The weights upon his shoulders did not lift so easily.

But he'd go home for Christmas. He'd prepared himself for it for weeks. It had to take that time, he'd learned from the previous year. All his energies had been focused on having that one day, that one evening off, so that he could spend it with his family. Mental preparedness. He'd be the perfect husband, the perfect father. Tonight, they'd decorate the tree, having allowed the anticipation (having been at work) build through the month. They'd hang glossy tinsels and garlands, bulbs and lights. Bab's wanted to decorate cookies with her brother, Jimmy wanted to go sledding. They'd do these things. One day, one day, that was all he asked for. One day for them to do those things, to behave as a family should behave on Christmas. The way he'd always wanted them to and had, before the city began to tear itself up and he was caught in the thick of it. He missed the old days, almost, where he could take the night off and know that simply, someone else would fill the position. He missed knowing that what he did was only the smallest part of Gotham's police force. He missed knowing that what he did had such little consequence in the grander scheme, that he couldn't take down the Mob. Naturally, he was resentful of the city, but naturally too, he stood by the ideal that things could get better. Things would get better. They had to, or else all his dreaming and all his alliances had been worth nothing. Achieved nothing.

Passion, came differently to each. Jim Gordon did not overestimate himself, or vocalize his love of justice. Lead through example, allow action to speak and speak with eloquence. Simple sensibilities that built his character in the eyes of his peers. He could not step down. One of the few. He smiled, morose, and leaned back in the chair, thinking of his early start in the morning, the quiet movements he'd made as not to disturb Barbara or the kids. It'd still been dark when he left, the streets quiet in the winter-death. The snow hadn't been ploughed, and his moved slowly through it with the car, careful of the black ice just beneath it. He could only imagine the drama of a car crash he day before Christmas. But he also thought that, if he'd at least get injured in the process, it'd guaranteed the day with his family. Perhaps even several days.

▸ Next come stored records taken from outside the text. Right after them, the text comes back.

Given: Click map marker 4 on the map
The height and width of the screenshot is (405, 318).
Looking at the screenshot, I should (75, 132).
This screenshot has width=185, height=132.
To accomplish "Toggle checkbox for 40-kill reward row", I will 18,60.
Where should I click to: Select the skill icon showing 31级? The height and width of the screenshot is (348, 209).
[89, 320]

But with his luck, he'd be thrown into a coma, or simply out of danger and walk away, uninjured. Mentally, instead, he pictured the evening, but found some discrepancies in what he knew and what he didn't. What did Barbara say she was making to go along with dinner? When were they taking the kids sledding? Where?

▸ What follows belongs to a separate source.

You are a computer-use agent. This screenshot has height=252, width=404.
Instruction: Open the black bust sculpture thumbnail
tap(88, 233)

Christ, he didn't even know what they'd gotten for the kids. Barbara had done all the shopping. She hadn't had a chance to tell him what they'd gotten for them, before words became sparse and scathing. What did Santa get them? Was that supposed to be his job? Given the way things were, he assumed that it had been, but that Barbara had known that he'd forget. She'd always looked out of him, like that. If that wouldn't sound like a rationalization, he'd have muttered something aloud, saying that Barbara was better at choosing gifts anyways, that he hadn't the foggiest of what to get his children. But that wasn't true. If he'd just taken the time, he'd have found something. He'd have known when he'd seen it. But he hadn't been able to give it a single thought. For Barbara, he'd known immediately. Jewels. But it wasn't any old jewel; it was his mothers. The one he'd always wanted to give Barbara, but had never known the appropriate time to part with it. It was an antique, and heirloom. This year, this year he'd give it to her. And roses, he'd gotten her roses. While out of the season's festivities, he still felt that roses were particularly suiting. Roses and cardinals; these were things that Barbara liked, and this year she'd get roses.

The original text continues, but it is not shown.